二番手は先日The Last Placeから改名された埼玉のOwlets。Saints Never SurrenderやTakenといった叙情New Schoolの持つ疾走感と非常に妖艶なリフを持つ貯めのパート、その静と動を存分に叩きつけ、初見のオーディエンスの心を掴みまくっていたのは間違いない。
三番手は東京のちくわしなちくちくわ。インパクトあるバンド名に負けずマス/ポストロック要素の強いプログレッシヴなインストで、ボーカルレスな分アルペジオやリードギターが歌いまくり。チャグりまくるブレイクダウンも顔を覗かせたりとハードコアあがりなのは間違いないのだが、フュージョン的側面もあり、Ghost&Vodkaから昨今トレンドにもなっているAnimal As LeadersやChon辺りのファンにまでオススメしたい。ラストには前日公演で出演していたWithin The Last Wishのボーカル小松氏が飛び入りし、3way splitに収録されていた“受け継ぐ者達へ” が披露。会場は一気にヒートアップした。

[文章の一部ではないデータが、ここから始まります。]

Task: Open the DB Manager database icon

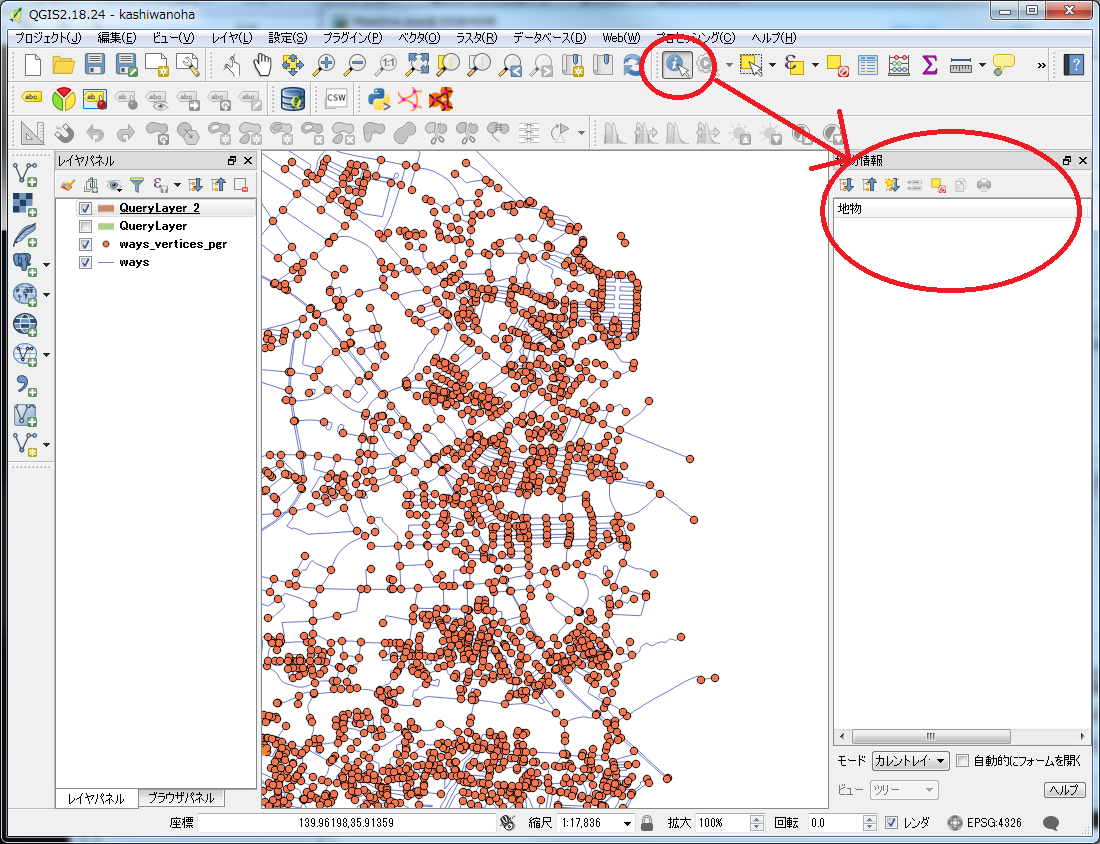Action: (293, 98)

トリ前は前述のFalling Leaves Records所属、昨年デビュー作をリリースした札幌の新星may silence prevail us。evylockと共に今回のツアー帯同をした新世代叙情シーンの大注目株である。オーセンティックな疾走感を基本持ちつつ、メタリックなフレーズ、ブレイクダウンやビートダウン、ボトムの太いアンサンブルは温故知新を継承しつつも、まさに最新世代だ。途中evylockボーカルKoki氏の客演や、同レーベルからリリースされている米オレゴンのIt Prevailsのカバー含め、オーディエンスのテンションはトリ前にしてかなり上がっていた。
そしていよいよラスト、Being As An Oceanが登場。転換のリハから大きな歓声が上がり、場内の期待値は高い。ドラマーConnor Denisのいなかった日はアコースティックや急遽evylockとmay silence prevail usのドラマーが数曲叩くというある種プレミアムな夜であったが、ようやくギタリスト/クリーン担当以外のメンバーがこの日集結という事で、待ちに待った一夜だったとも言えるだろう。一曲目からステージダイブが巻き起こりディスコーダントな世界観が大爆発。一曲毎にチューニングが必要になるのはギター一本ゆえ仕方ない部分ではあったが、作品の中でも多用されている深遠なフィードバックノイズを使い、それすらカバーする辺りは流石の一言だ。退廃的なリフが次々と繰り出されていく様は、まさに米アンダーグラウンドを切り取ったよう。彼等らしい世界観に疾走感とブレイクダウンを取り入れた新曲も披露され、ピットも大盛り上がりとなった。イントロのクリーントーンのアルペジオが鳴る度にパイルオン祭りと化したフロアに、スポークンワードも含め、ボーカルのJoel Quartuccioも音源以上に生々しいパフォーマンスで応えていく。本編ラスト“Dear G-d”では神々しいという言葉が相応しい、圧巻の盛り上がりとシンガロングに涙腺が緩みっぱなし。再度新作を携えフルメンバーでのLiveを見たいと思わさざるを得ない程の焦燥とエモーションが会場から溢れんばかりの一夜であった。